Given these findings, we suggest that if energy consumption is to work through the capital investment channel to lower pollution in the G20, the share of renewable energies must increase significantly. Furthermore, G20 countries should also focus on using only clean technologies for production as this will help in augmenting non-renewable energy use to reduce pollution levels. However, the use of renewable energies seems limited for a few countries within the G20 group, as presented in Table 1. Therefore, it is suggested that various national governments in G20 economies should collaborate with private investors to encourage sustainable investments in solar, wind, and other sources of renewable energies. This will help significantly reduce global emissions below the 20°C and preferably 1.50°C preindustrial levels.

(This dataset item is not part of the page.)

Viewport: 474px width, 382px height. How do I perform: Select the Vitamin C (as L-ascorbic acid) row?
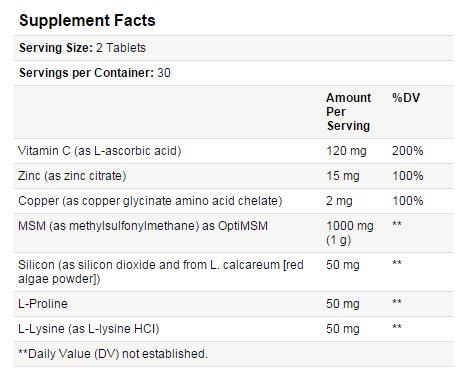point(233,151)
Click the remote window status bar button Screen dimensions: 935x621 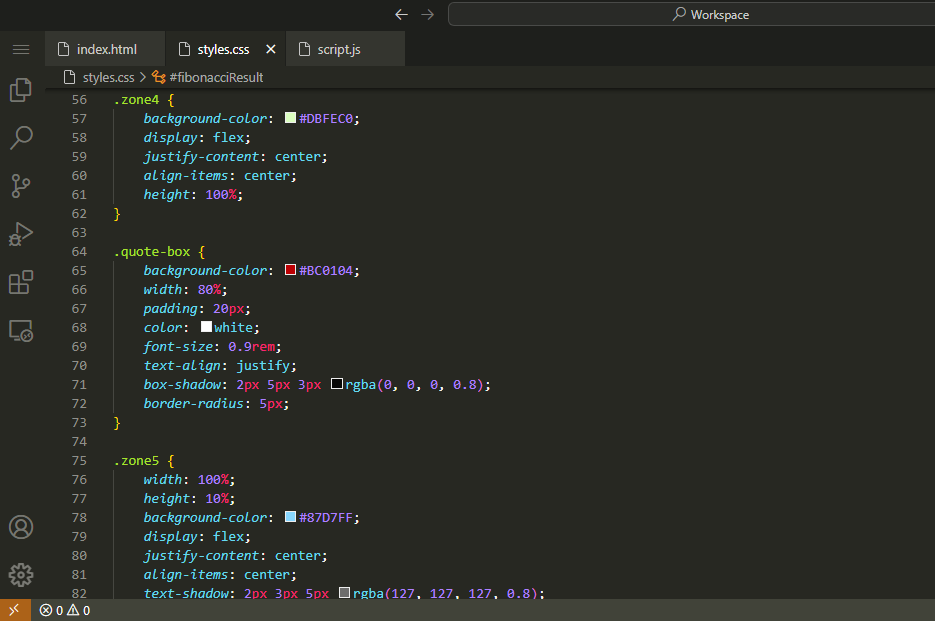[14, 610]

Future outlook for the G20 nations

This study throws up several implications for pollution reduction in the G20 nations. Firstly, it is expected that G20 economies will invest massively in more miniature carbon-laden plants in their quest to fulfil their part of the Paris Agreement. Once this happens, the composition effect of emissions would fall and CO2 too. Secondly, this study has further deepened the need for massive investment in renewable energy in coping with the challenges posed by climate change. To this end, we believe that the G20 nations will leverage this result to continue their strides in expanding their solar power plants and other biofuels. Thirdly, our result indicates that capital investment provides the augmenting channel for reducing G20’s non-renewable energy pollution with the condition that the share of renewable energy rises in the mix. Finally, it means that all is not doom and gloom with fossil fuel energy. Hence, projecting into the future up to 2050, the G20 should be looking at boosting climate-friendly investments while still utilising their fossil energy in the short term and gradually building up their renewable energy capacity for the long term.